* **PROMPT**:
Scan the entries below for the word "navigation", then copy each line that holds it.
[Start of Attachment]
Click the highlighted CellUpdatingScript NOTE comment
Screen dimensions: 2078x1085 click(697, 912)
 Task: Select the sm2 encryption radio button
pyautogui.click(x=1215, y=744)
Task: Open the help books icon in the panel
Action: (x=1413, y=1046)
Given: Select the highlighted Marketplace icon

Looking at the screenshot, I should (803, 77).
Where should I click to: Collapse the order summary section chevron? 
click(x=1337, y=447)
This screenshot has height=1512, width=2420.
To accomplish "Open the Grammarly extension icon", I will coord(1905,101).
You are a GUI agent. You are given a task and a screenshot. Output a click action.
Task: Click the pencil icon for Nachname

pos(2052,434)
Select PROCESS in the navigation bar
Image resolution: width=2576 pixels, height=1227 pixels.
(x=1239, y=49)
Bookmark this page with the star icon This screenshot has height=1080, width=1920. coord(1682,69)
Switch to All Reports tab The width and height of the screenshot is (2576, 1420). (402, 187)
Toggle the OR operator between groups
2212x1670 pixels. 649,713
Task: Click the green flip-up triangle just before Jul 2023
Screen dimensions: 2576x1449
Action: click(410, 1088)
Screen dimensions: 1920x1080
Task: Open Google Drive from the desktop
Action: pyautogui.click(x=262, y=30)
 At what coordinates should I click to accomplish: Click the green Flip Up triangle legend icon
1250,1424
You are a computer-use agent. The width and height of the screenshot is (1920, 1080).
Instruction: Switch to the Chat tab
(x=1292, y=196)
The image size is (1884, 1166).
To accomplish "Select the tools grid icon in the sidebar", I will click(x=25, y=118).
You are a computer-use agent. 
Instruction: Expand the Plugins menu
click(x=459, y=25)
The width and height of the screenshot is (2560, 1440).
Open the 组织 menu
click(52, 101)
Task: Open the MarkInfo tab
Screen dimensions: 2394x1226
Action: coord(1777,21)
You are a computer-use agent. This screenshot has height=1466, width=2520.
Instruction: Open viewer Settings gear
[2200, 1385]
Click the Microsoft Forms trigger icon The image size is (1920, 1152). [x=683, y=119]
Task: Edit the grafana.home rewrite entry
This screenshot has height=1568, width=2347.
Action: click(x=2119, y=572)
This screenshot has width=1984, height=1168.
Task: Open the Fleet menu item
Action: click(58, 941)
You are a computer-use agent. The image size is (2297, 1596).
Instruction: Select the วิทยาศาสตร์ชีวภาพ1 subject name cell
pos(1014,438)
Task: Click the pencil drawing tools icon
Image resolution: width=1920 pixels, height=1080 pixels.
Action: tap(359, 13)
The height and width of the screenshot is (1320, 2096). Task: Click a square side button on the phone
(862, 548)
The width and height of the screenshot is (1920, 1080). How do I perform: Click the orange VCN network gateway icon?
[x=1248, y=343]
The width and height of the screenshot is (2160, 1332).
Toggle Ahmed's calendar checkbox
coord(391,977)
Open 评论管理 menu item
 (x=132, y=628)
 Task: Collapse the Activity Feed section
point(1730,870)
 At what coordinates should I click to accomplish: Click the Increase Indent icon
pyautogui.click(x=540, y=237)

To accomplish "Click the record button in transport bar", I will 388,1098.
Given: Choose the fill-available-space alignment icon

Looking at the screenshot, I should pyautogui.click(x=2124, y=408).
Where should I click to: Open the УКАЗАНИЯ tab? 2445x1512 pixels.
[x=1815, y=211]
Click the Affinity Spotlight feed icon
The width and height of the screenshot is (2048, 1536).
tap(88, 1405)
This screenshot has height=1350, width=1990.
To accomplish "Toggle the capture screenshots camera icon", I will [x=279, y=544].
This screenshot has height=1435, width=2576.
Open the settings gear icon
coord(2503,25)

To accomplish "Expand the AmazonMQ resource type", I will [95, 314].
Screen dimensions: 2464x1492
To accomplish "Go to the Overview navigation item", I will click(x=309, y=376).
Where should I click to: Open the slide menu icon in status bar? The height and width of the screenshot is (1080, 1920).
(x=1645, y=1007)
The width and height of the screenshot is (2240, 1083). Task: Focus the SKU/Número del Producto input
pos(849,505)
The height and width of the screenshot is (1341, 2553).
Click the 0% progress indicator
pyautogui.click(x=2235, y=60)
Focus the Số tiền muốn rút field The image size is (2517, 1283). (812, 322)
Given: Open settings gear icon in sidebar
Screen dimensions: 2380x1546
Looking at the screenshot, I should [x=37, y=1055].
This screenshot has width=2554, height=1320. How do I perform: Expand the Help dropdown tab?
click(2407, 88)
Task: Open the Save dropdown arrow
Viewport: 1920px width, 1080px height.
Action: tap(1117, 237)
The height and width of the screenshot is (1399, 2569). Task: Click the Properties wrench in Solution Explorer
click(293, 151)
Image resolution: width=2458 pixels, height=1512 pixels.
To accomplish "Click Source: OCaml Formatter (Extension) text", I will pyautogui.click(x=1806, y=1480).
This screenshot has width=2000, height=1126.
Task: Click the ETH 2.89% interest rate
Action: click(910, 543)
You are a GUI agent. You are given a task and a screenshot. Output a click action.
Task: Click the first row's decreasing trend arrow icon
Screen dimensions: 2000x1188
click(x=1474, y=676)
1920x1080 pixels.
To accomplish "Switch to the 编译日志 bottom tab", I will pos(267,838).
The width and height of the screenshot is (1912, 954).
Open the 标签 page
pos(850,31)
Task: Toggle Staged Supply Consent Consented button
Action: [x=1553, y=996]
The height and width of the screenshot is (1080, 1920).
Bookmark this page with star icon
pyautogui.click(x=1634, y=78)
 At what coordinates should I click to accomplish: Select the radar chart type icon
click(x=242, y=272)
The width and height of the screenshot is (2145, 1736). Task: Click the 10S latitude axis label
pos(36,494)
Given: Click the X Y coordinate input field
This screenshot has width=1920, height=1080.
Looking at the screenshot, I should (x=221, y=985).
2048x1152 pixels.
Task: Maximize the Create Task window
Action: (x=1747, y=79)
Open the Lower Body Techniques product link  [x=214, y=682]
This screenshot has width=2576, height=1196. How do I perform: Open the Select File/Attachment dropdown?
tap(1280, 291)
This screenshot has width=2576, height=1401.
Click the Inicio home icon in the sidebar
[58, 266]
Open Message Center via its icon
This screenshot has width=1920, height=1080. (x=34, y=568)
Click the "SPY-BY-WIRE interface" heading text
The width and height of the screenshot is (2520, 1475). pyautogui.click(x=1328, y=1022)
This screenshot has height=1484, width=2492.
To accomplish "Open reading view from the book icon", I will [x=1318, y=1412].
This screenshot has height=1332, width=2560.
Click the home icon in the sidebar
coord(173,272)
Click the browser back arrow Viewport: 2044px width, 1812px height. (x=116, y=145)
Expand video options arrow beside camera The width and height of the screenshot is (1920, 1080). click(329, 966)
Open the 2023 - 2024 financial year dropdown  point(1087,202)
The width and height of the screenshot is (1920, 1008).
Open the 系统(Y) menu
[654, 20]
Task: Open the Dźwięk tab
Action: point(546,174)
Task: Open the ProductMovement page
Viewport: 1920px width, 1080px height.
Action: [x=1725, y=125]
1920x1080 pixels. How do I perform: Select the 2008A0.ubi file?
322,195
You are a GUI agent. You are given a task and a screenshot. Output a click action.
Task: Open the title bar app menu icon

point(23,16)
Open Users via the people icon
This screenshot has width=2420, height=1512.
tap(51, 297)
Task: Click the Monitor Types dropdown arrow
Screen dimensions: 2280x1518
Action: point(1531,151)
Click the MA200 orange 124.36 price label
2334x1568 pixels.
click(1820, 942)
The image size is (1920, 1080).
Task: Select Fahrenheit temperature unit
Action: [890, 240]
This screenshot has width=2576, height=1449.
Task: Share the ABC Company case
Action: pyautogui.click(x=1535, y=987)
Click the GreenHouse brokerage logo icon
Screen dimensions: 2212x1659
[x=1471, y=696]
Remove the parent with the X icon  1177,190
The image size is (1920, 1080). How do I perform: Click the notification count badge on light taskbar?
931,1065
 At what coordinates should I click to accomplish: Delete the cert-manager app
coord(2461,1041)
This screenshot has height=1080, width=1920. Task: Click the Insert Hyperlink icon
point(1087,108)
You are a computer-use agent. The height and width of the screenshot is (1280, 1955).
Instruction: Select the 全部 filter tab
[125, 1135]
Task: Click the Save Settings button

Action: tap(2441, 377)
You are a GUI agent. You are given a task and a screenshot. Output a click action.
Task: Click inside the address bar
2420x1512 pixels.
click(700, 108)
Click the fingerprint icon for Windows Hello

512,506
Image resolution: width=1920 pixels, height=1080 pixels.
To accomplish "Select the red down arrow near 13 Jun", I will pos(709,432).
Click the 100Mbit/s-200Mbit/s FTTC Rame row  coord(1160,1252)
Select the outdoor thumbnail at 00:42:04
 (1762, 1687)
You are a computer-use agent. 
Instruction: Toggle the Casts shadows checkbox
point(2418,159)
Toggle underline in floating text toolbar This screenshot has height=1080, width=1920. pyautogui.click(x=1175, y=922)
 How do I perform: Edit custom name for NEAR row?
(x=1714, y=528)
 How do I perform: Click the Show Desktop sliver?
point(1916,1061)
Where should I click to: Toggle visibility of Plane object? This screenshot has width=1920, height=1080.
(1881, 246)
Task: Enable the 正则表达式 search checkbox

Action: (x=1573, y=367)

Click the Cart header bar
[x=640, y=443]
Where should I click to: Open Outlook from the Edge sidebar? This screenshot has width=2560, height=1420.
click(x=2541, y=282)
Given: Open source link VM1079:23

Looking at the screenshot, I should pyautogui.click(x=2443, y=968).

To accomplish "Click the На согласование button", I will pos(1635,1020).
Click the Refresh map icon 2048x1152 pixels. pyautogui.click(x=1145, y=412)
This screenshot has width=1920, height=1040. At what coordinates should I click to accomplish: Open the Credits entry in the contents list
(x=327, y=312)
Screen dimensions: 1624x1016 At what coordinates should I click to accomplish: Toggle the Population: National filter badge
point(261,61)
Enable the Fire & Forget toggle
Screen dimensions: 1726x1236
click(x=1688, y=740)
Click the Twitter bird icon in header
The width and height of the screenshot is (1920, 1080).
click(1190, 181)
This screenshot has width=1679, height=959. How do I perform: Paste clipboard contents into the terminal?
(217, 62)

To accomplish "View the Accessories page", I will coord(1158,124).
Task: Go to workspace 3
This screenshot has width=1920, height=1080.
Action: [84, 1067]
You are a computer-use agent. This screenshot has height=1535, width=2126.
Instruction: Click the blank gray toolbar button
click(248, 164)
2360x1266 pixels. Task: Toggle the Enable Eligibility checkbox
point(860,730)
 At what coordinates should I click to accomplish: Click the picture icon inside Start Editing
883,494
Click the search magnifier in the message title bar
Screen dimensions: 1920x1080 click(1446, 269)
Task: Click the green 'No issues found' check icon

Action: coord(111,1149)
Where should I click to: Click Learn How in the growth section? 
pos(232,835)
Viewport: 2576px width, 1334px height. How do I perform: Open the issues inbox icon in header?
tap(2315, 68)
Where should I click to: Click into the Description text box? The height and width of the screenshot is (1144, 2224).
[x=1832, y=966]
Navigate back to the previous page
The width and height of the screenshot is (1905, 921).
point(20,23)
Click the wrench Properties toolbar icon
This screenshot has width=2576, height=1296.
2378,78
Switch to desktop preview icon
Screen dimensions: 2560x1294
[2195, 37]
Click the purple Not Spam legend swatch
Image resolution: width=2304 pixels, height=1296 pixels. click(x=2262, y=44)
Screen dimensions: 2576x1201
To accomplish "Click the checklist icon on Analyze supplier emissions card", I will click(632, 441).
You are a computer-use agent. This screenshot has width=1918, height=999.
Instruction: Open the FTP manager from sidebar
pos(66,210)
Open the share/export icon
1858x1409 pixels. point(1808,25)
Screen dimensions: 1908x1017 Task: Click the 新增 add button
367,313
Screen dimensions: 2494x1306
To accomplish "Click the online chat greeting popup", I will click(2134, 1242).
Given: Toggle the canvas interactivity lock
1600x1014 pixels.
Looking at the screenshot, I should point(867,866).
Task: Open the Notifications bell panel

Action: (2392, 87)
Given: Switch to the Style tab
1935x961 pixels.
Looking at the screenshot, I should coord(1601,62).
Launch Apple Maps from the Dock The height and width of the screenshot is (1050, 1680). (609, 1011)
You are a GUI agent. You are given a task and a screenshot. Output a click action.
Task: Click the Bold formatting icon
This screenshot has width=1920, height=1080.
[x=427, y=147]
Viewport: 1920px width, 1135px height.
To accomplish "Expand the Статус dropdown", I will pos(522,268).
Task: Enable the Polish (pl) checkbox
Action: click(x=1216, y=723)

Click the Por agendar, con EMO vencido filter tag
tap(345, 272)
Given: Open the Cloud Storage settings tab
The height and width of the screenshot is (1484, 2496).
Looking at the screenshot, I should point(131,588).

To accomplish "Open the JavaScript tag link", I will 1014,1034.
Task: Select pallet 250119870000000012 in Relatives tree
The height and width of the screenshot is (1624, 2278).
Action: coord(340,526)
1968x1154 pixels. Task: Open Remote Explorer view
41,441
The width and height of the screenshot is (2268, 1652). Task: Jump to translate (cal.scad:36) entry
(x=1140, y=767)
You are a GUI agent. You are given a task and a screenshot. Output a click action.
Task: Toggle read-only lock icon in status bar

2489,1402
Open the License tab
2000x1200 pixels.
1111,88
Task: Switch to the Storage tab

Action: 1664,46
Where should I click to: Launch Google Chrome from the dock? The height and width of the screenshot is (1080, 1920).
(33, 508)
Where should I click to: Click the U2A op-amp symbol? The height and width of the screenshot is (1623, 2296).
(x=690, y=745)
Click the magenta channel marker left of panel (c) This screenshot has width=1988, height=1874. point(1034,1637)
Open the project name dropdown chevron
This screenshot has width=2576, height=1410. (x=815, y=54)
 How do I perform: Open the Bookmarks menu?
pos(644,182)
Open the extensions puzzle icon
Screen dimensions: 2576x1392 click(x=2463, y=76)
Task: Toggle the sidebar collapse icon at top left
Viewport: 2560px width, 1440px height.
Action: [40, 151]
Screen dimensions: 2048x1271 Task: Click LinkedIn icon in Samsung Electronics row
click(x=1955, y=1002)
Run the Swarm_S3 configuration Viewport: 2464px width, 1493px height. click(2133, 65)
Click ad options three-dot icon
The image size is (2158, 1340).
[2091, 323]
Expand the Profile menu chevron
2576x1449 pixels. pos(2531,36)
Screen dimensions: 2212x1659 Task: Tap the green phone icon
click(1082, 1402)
[End of Attachment]
* **WRITTEN SOLUTION**:
Select PROCESS in the navigation bar
To accomplish "Go to the Overview navigation item", I will click(x=309, y=376).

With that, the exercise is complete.